M. Sébastien Picardat. - Nous sommes tenus par la règlementation sur les installations classées pour la protection de l'environnement (ICPE) d'éloigner les bureaux administratifs des silos.

M. Henri Tandonnet. - Lorsque vous expédiez les grains au loin, n'êtes-vous pas obligés de les traiter de façon préventive avant le voyage pour éviter toute contamination ?

Mme Nicole Bonnefoy, rapporteur. - Ou pendant le voyage ?

M. Sébastien Picardat. - Pour de longs transports en bateau vers des pays tiers, les exportateurs procèdent à des fumigations à l'intérieur des cales. Ce gazage ne laisse pas de résidu sur les grains.

M. Henri Tandonnet. - Je suis exploitant agricole et j'ai récemment reçu une lettre circulaire de la coopérative me rappelant de bien nettoyer mes silos et d'envisager un traitement du grain lors de leur remplissage.

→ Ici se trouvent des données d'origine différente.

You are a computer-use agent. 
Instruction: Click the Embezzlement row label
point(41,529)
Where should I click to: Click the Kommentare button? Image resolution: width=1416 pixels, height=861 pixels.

M. Sébastien Picardat. - L'agriculteur gère son stockage comme il l'entend, mais le distributeur a une obligation de conseil avant toute vente et cela engage sa responsabilité. Votre coopérative aurait dû présenter la panoplie des solutions disponibles, dont les produits phytopharmaceutiques.

Mme Sophie Primas, présidente. - Les agriculteurs qui font du bio doivent avoir les mêmes problèmes d'insectes. Comment font-ils ?

M. Sébastien Picardat. - Il y a des insecticides autorisés, que nous distribuons.

Mme Sophie Primas, présidente. - Ils sont donc arrosés d'insecticides agréés. Sont-ils plus chers que les autres ?

M. Sébastien Picardat. - En fonction de la gamme.

M. Henri Tandonnet. - Les produits bio sont-ils moins dangereux ?

M. Sébastien Picardat. - Je n'ai pas l'expertise technique pour vous répondre.

M. Henri Tandonnet. - Vous avez une obligation de conseil.

M. Sébastien Picardat. - Sur des matières actives destinées à des usages autorisés, à charge pour nous de nous assurer que le conseil que nous délivrons est donné pour des usages adaptés.

Mme Sophie Primas, présidente. - Y a-t-il une séparation entre les silos bio et les silos non bio ?

M. Sébastien Picardat. - Pour minimiser les risques de contamination croisée, il y a des cellules séparées.

Mme Nicole Bonnefoy, rapporteur. - Les céréales dont vous nous avez parlé sont-elles destinées à l'alimentation humaine ou animale ?

M. Sébastien Picardat. - Il s'agit de toutes les céréales, mêmes celles destinées à un usage non alimentaire.

Mme Nicole Bonnefoy, rapporteur. - Lorsque ces céréales arrivent à destination, peuvent-elles subir d'autres traitements, avant d'être transformées ?

M. Sébastien Picardat. - Pour ce qui est des industriels, je ne saurais vous répondre. Si un lot comporte des insectes, il est refusé à l'entrée de l'usine.

Mme Nicole Bonnefoy, rapporteur. - Que faites-vous alors ?

M. Sébastien Picardat. - Il y a une négociation commerciale : nous pouvons procéder à un nettoyage mécanique.

Mme Sophie Primas, présidente. - Merci pour cette discussion franche et documentée.